EXERCISE REQUIREMENTS:
Render each line of the listing below as a row in a Markdown table, skipping blank lines. Use two columns: "Row" for a running number and "Line" for the text of that line.

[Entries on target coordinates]
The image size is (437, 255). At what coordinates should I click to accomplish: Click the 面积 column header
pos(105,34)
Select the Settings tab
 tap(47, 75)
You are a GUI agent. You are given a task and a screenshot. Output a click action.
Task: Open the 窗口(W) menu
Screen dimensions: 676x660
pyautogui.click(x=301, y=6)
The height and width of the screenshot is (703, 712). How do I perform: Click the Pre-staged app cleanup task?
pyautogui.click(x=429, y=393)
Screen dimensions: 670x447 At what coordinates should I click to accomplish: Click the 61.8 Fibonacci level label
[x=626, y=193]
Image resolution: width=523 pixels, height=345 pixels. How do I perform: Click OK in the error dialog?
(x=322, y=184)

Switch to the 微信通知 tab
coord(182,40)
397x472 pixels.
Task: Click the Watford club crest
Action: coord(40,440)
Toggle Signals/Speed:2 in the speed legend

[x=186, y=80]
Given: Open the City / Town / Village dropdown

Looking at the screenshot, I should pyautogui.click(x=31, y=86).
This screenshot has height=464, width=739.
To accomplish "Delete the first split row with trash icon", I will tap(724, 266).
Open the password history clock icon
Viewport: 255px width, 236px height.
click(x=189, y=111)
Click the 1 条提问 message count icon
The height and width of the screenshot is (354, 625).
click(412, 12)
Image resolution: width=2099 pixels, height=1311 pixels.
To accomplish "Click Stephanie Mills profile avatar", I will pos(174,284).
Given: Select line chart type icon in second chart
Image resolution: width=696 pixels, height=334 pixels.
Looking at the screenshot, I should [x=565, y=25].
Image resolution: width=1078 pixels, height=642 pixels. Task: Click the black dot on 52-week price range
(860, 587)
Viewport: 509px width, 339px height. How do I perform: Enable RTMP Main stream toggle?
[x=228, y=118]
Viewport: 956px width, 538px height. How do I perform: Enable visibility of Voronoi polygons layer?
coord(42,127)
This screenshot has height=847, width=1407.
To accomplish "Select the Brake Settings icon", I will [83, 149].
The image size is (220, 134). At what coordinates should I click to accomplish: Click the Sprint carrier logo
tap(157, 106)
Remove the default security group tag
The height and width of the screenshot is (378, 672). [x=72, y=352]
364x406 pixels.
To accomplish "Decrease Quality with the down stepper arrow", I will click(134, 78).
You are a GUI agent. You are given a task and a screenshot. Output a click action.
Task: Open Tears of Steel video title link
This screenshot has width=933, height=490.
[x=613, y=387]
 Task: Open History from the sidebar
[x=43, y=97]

RESPONSE FOR THIS EXERCISE:
| Row | Line |
|---|---|
| 1 | The image size is (437, 255). At what coordinates should I click to accomplish: Click the 面积 column header |
| 2 | pos(105,34) |
| 3 | Select the Settings tab |
| 4 |  tap(47, 75) |
| 5 | You are a GUI agent. You are given a task and a screenshot. Output a click action. |
| 6 | Task: Open the 窗口(W) menu |
| 7 | Screen dimensions: 676x660 |
| 8 | pyautogui.click(x=301, y=6) |
| 9 | The height and width of the screenshot is (703, 712). How do I perform: Click the Pre-staged app cleanup task? |
| 10 | pyautogui.click(x=429, y=393) |
| 11 | Screen dimensions: 670x447 At what coordinates should I click to accomplish: Click the 61.8 Fibonacci level label |
| 12 | [x=626, y=193] |
| 13 | Image resolution: width=523 pixels, height=345 pixels. How do I perform: Click OK in the error dialog? |
| 14 | (x=322, y=184) |
| 15 | Switch to the 微信通知 tab |
| 16 | coord(182,40) |
| 17 | 397x472 pixels. |
| 18 | Task: Click the Watford club crest |
| 19 | Action: coord(40,440) |
| 20 | Toggle Signals/Speed:2 in the speed legend |
| 21 | [x=186, y=80] |
| 22 | Given: Open the City / Town / Village dropdown |
| 23 | Looking at the screenshot, I should pyautogui.click(x=31, y=86). |
| 24 | This screenshot has height=464, width=739. |
| 25 | To accomplish "Delete the first split row with trash icon", I will tap(724, 266). |
| 26 | Open the password history clock icon |
| 27 | Viewport: 255px width, 236px height. |
| 28 | click(x=189, y=111) |
| 29 | Click the 1 条提问 message count icon |
| 30 | The height and width of the screenshot is (354, 625). |
| 31 | click(412, 12) |
| 32 | Image resolution: width=2099 pixels, height=1311 pixels. |
| 33 | To accomplish "Click Stephanie Mills profile avatar", I will pos(174,284). |
| 34 | Given: Select line chart type icon in second chart |
| 35 | Image resolution: width=696 pixels, height=334 pixels. |
| 36 | Looking at the screenshot, I should [x=565, y=25]. |
| 37 | Image resolution: width=1078 pixels, height=642 pixels. Task: Click the black dot on 52-week price range |
| 38 | (860, 587) |
| 39 | Viewport: 509px width, 339px height. How do I perform: Enable RTMP Main stream toggle? |
| 40 | [x=228, y=118] |
| 41 | Viewport: 956px width, 538px height. How do I perform: Enable visibility of Voronoi polygons layer? |
| 42 | coord(42,127) |
| 43 | This screenshot has height=847, width=1407. |
| 44 | To accomplish "Select the Brake Settings icon", I will [83, 149]. |
| 45 | The image size is (220, 134). At what coordinates should I click to accomplish: Click the Sprint carrier logo |
| 46 | tap(157, 106) |
| 47 | Remove the default security group tag |
| 48 | The height and width of the screenshot is (378, 672). [x=72, y=352] |
| 49 | 364x406 pixels. |
| 50 | To accomplish "Decrease Quality with the down stepper arrow", I will click(134, 78). |
| 51 | You are a GUI agent. You are given a task and a screenshot. Output a click action. |
| 52 | Task: Open Tears of Steel video title link |
| 53 | This screenshot has width=933, height=490. |
| 54 | [x=613, y=387] |
| 55 |  Task: Open History from the sidebar |
| 56 | [x=43, y=97] |